Wenn wir uns so fragen, dann können wir aus der Taufe als neue Menschen Gottes leben. Nicht immer perfekt, aber immer unterwegs mit Gottes Liebe. Wir wissen, dass wir immer wieder Vergebung benötigen und unser Tun korrigieren müssen. Wir wissen aber auch, dass Gott uns in der Taufe versprochen hat, dass er bereit ist zu vergeben und uns auf guten Wegen zu führen.

Deshalb ist am Ende des Textes noch mal die Rede von der Versiegelung mit dem Geist Gottes. Auch das ist eine Beschreibung der Taufe und auch das ist eine Zusage, die Gott uns gibt. Wir sind mit der Frage, wie wir richtig leben sollen, nicht allein. Er schenkt uns seinen Heiligen Geist als Ratgeber.

Gott will, dass wir die Menschen werden, die wir durch die Taufe schon sind. Es ist also hier kein hoher Anspruch gestellt, sondern ein Zuspruch, den wir durch die Taufe erfahren: Du Mensch bist von Gott geliebt. Du kannst dein Leben auf Gott ausrichten. Du kannst dich verändern. Du kannst gut mit anderen zusammen leben.

Du kannst!!!!!

Damit sagt Gott ein großes Ja über unser Leben – in der Taufe!

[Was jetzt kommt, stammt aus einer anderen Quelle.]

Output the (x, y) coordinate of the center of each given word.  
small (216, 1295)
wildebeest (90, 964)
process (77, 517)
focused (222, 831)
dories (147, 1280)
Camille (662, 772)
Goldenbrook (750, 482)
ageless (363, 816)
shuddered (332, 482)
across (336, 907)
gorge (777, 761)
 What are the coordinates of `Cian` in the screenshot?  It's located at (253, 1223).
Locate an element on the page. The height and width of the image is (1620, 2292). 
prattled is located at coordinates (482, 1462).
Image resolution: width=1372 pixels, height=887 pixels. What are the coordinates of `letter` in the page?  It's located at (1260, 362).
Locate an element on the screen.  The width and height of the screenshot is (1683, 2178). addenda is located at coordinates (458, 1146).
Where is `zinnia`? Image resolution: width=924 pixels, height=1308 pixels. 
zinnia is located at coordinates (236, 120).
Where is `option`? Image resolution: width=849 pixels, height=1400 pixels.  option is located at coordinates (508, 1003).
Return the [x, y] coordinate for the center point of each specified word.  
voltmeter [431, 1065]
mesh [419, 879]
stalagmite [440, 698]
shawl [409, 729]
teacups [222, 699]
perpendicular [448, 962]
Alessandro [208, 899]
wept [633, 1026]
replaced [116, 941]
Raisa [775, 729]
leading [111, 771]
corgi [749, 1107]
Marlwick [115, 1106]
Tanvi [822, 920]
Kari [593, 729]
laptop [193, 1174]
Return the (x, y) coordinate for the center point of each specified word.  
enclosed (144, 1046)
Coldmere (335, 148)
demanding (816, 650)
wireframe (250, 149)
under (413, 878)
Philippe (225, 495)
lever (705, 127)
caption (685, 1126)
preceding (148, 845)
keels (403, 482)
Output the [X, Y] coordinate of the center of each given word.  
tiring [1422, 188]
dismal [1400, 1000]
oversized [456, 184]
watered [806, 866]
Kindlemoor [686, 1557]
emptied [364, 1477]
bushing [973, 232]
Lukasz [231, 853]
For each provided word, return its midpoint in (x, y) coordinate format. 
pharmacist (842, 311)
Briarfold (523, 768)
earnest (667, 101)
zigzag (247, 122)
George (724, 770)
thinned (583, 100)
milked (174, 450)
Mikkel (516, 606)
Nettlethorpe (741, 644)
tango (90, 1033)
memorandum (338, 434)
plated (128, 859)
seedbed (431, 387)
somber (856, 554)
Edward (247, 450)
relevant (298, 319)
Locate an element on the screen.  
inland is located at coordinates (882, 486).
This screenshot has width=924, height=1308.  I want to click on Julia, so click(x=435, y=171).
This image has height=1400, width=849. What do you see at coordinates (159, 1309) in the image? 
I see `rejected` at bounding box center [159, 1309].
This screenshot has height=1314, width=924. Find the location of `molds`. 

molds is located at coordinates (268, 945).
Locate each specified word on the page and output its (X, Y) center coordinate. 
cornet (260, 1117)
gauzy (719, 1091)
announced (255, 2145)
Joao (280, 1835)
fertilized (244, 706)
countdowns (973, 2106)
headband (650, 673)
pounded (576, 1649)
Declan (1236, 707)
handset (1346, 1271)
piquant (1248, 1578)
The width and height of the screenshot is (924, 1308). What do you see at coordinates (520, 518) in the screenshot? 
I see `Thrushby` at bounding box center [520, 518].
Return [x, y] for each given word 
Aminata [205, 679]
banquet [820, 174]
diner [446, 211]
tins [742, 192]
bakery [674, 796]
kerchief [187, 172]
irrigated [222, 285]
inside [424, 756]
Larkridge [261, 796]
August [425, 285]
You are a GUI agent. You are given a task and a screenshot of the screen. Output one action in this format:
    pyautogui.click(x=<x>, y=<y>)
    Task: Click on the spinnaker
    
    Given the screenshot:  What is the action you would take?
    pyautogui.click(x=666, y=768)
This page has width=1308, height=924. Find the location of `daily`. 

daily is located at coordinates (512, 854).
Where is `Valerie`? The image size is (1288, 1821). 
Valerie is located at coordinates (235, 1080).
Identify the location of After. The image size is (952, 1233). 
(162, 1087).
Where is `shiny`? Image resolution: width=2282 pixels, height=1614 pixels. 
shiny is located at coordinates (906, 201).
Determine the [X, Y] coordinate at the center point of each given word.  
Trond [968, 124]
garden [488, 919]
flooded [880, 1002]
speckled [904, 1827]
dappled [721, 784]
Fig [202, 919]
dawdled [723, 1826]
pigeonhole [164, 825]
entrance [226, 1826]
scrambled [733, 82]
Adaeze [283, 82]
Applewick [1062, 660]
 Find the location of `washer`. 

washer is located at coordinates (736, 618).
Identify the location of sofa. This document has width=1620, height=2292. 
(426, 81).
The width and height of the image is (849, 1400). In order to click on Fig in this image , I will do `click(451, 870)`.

Und schauen wir zum Schluss noch mal kurz auf die positiven Begriffe im Predigttext, die den Zuspruch der Taufe verdeutlichen: Da ist die Rede von Gerechtigkeit und Heiligkeit, von Wahrheit, Segen und guter Rede, von Erlösung und Vergebung. Und ganz zum Schluss: Seid untereinander freundlich und herzlich. Das ist doch wunderbar – oder?

Amen.

Es gilt das gesprochene Wort.

Lechajim – für das Leben!
Liebe Grüße und bleib von Gott behütet!